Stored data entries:
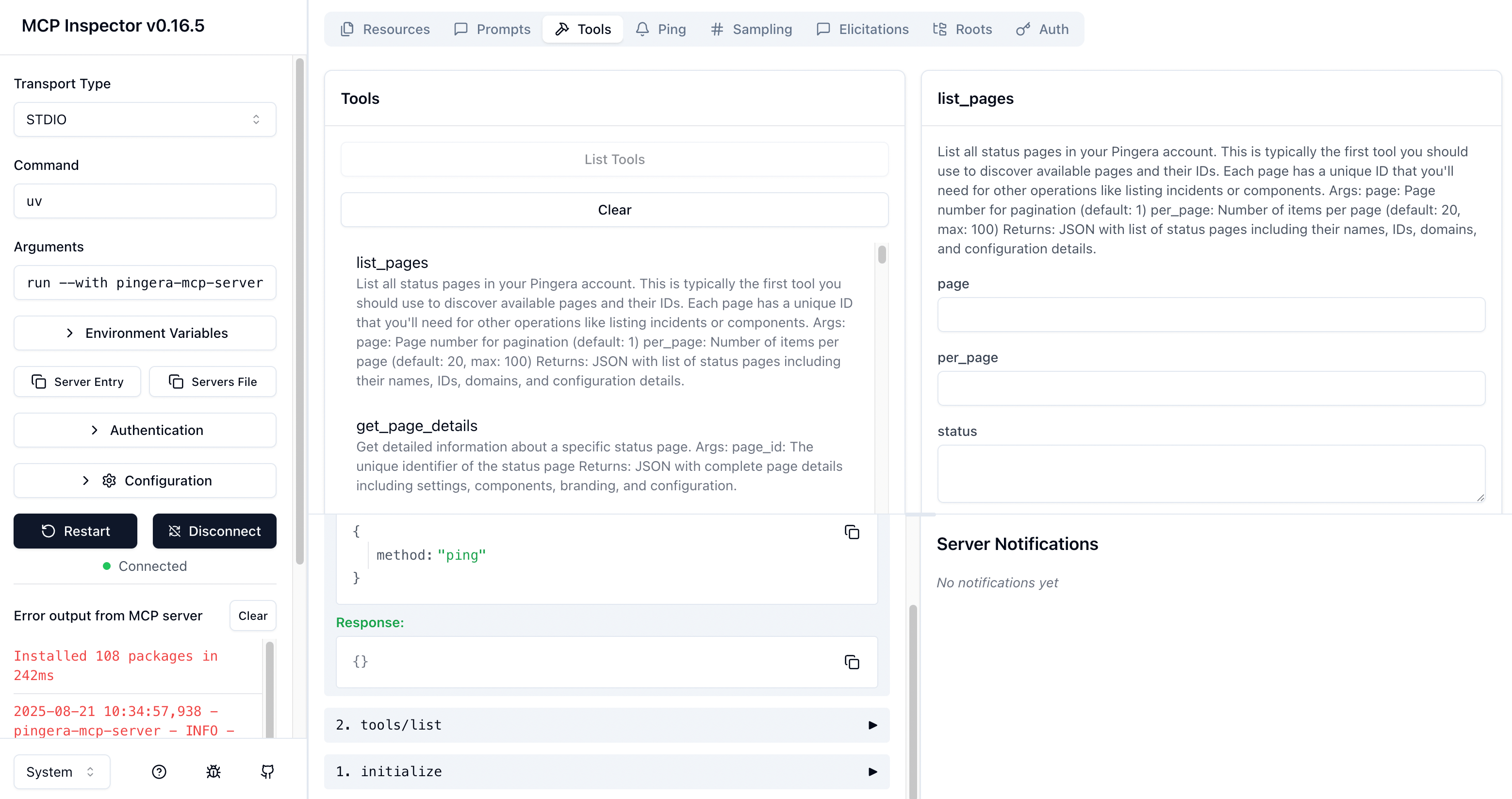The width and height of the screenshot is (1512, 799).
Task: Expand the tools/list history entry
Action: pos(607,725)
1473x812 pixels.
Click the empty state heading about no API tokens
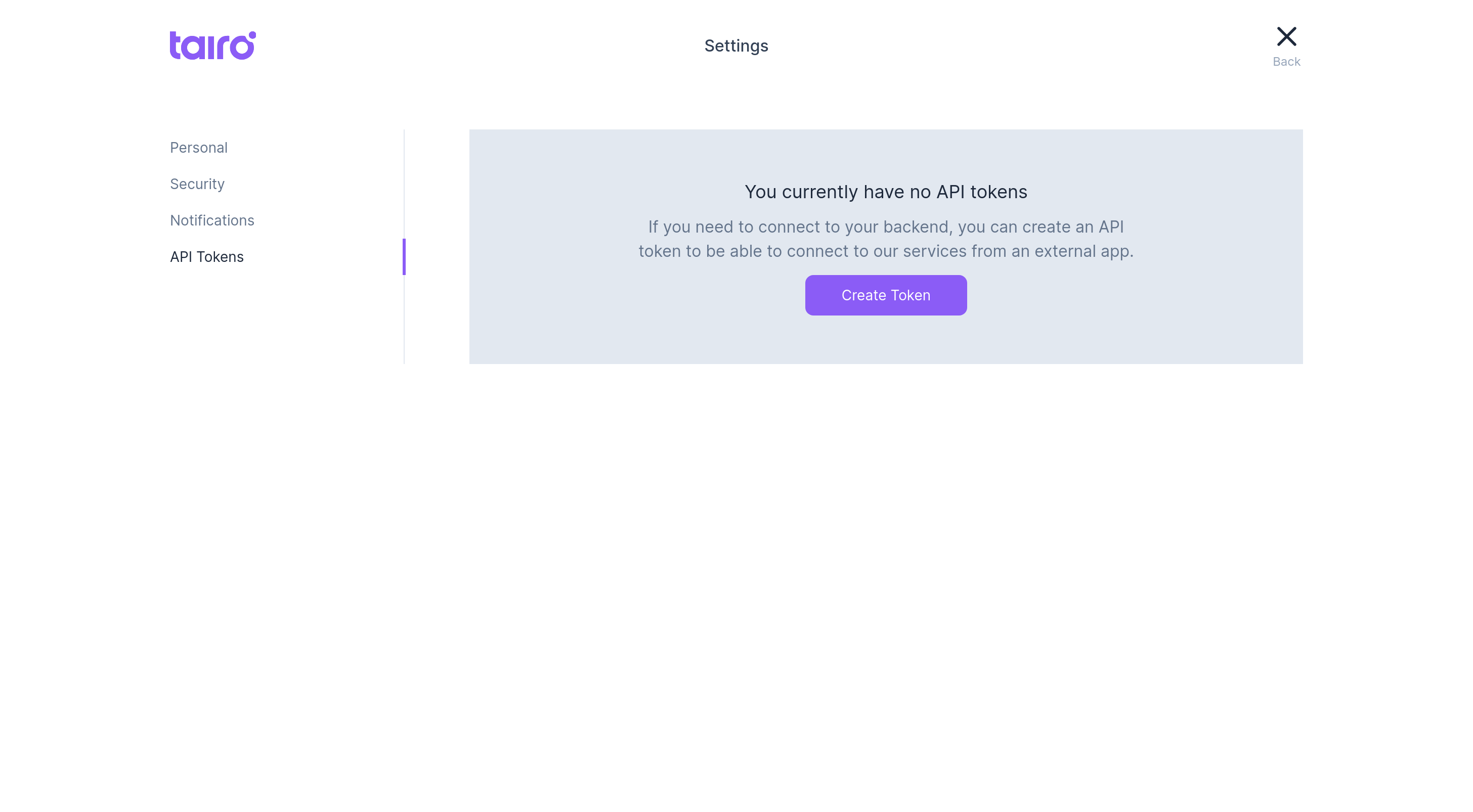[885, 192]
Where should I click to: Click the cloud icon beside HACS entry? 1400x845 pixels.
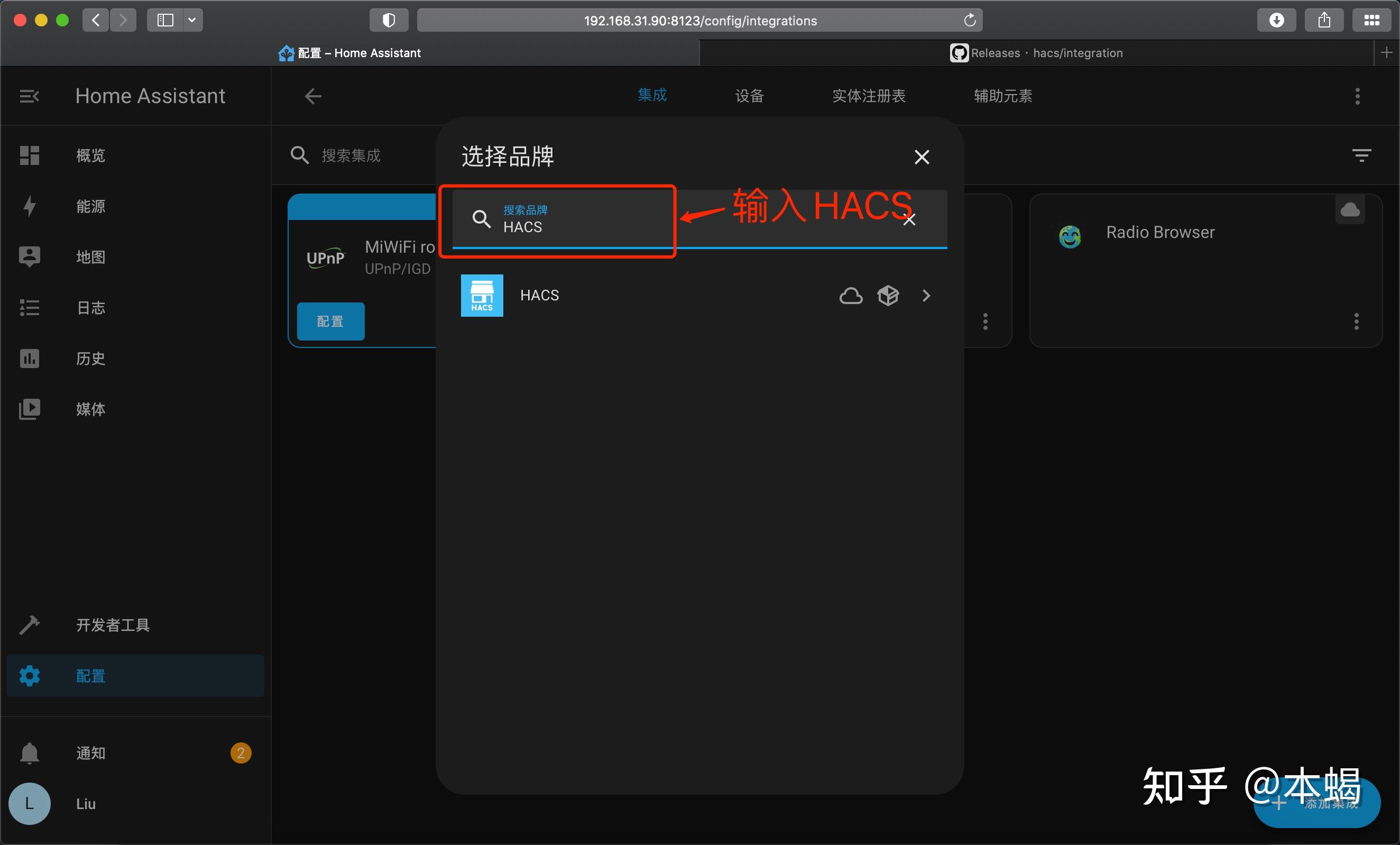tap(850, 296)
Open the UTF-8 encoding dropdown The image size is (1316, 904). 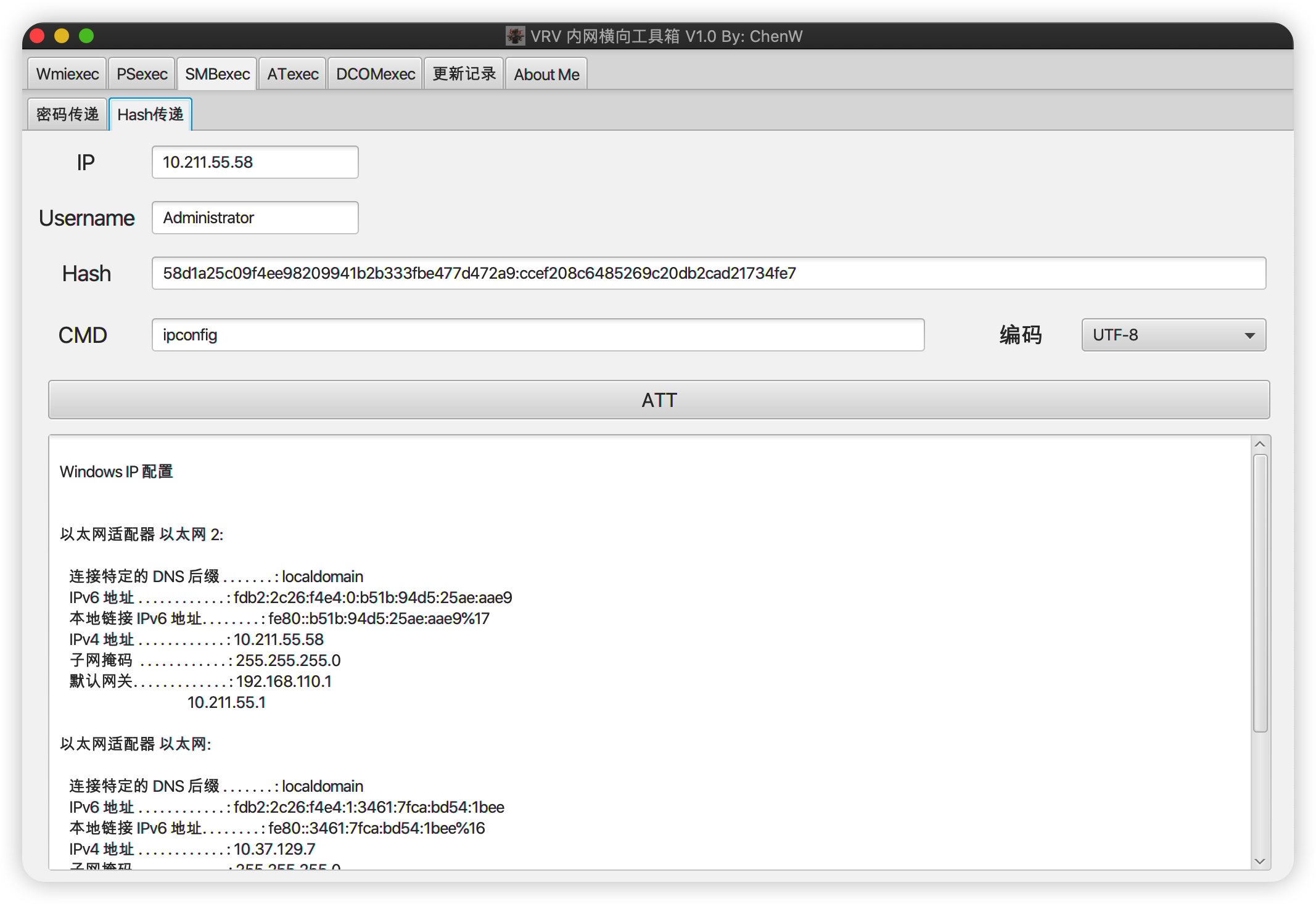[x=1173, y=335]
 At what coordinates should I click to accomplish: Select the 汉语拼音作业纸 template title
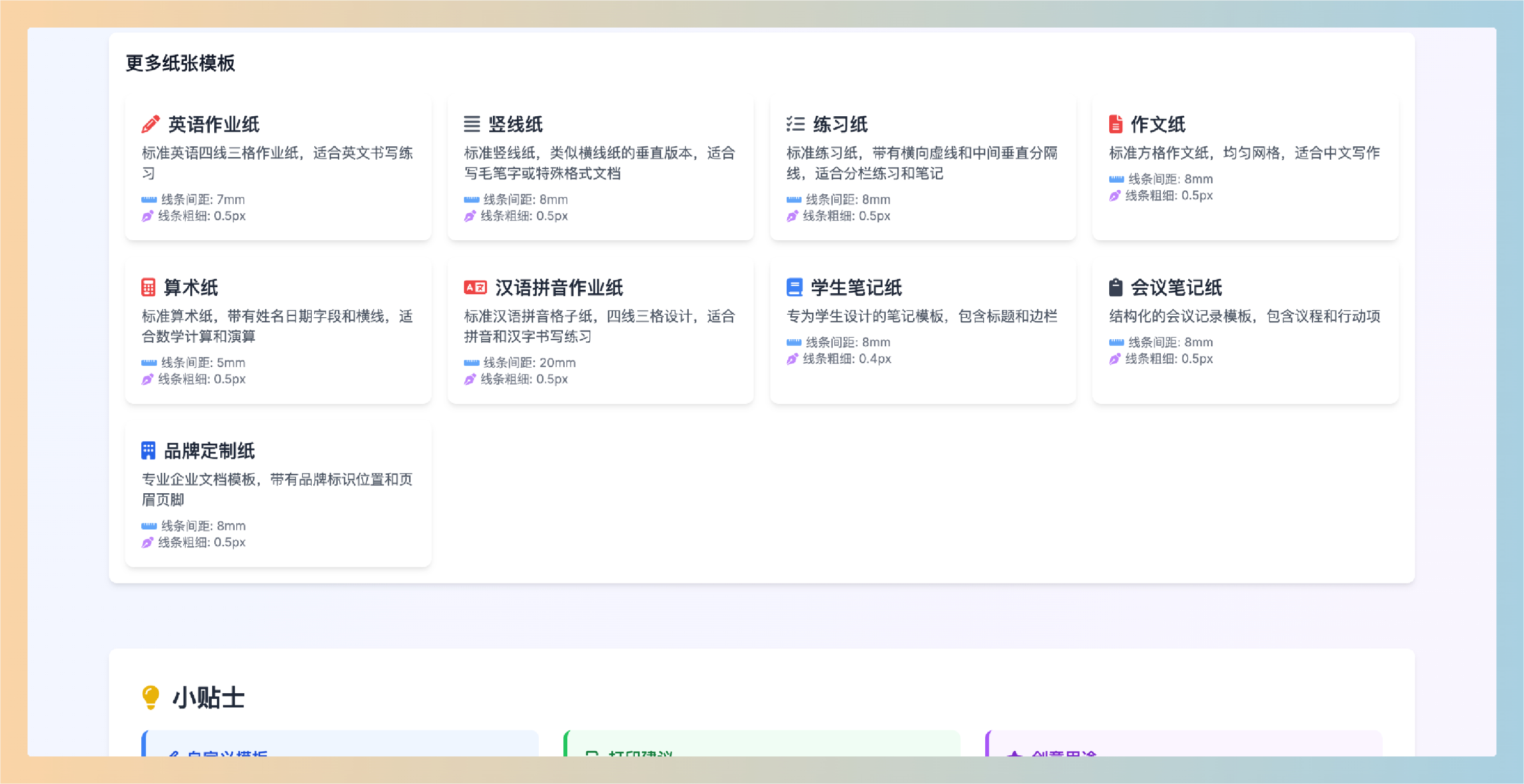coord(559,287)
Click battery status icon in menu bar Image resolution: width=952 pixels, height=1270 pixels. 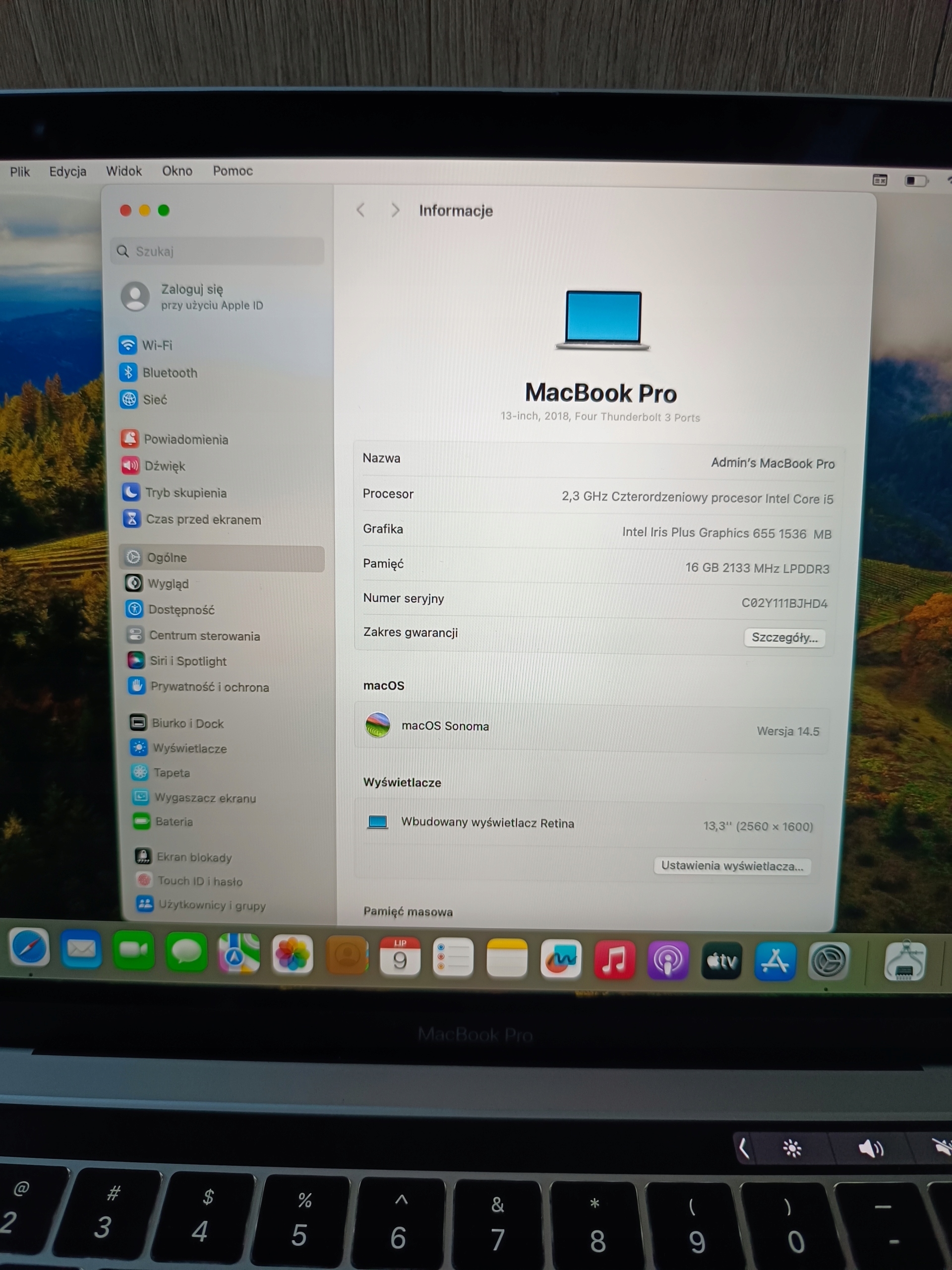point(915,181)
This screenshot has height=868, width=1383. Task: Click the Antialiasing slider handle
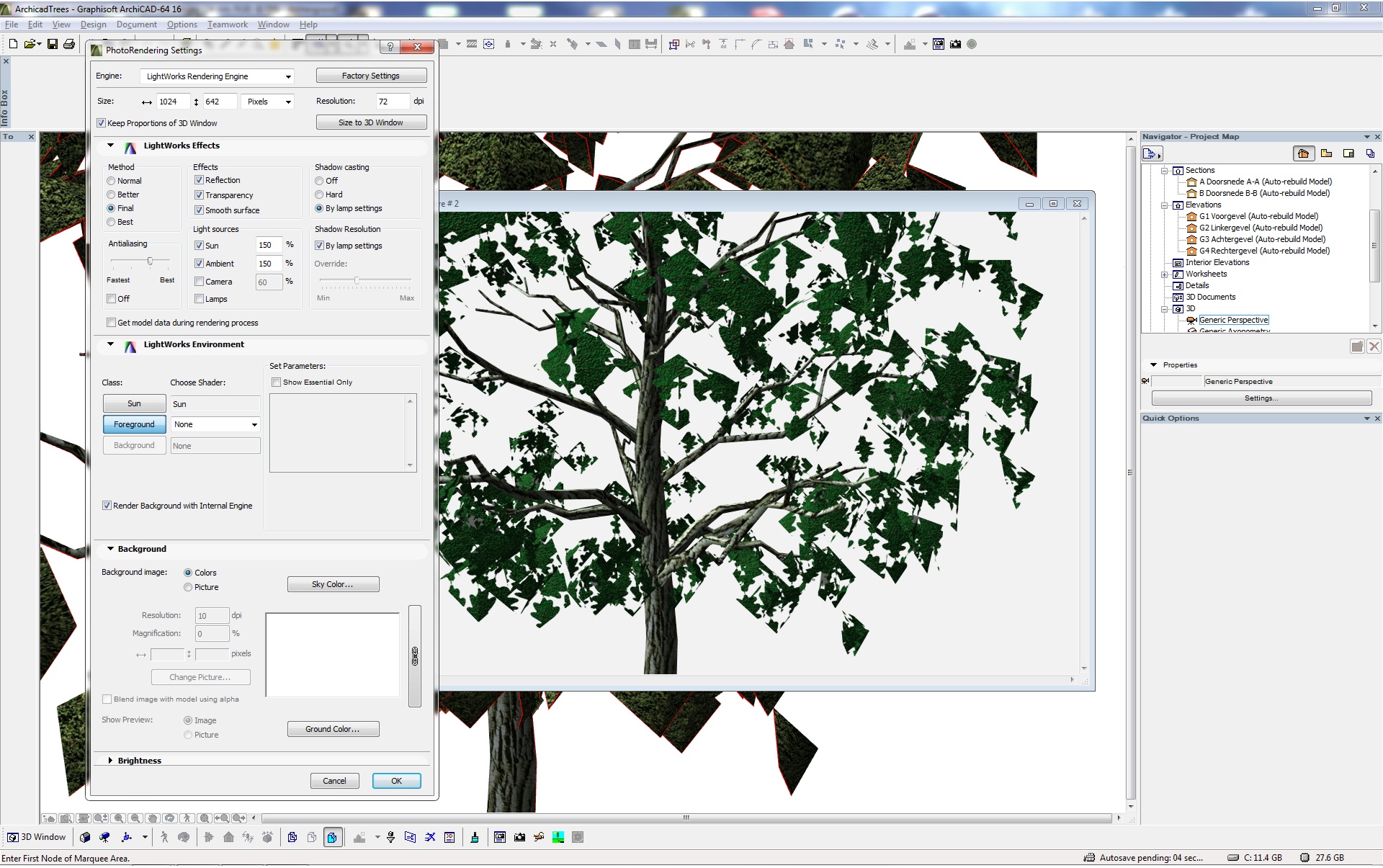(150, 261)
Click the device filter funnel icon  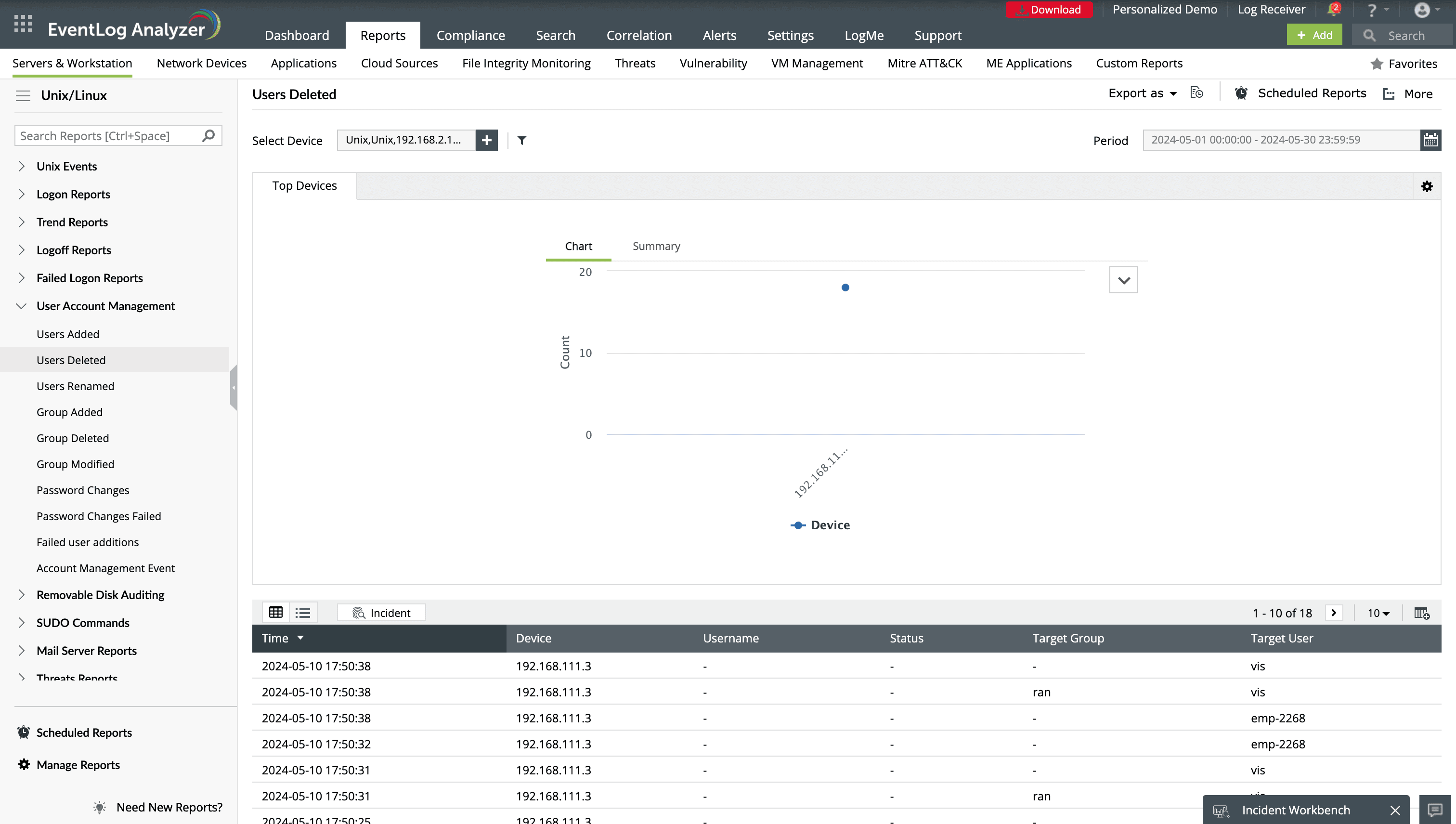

WORK REQUEST: From the line with "This screenshot has" down to the last line of the entries above, set down every line exactly, apart from the pictures.

SOLUTION BELOW:
This screenshot has height=868, width=1383. Task: Click the Antialiasing slider handle
(150, 261)
Click the device filter funnel icon  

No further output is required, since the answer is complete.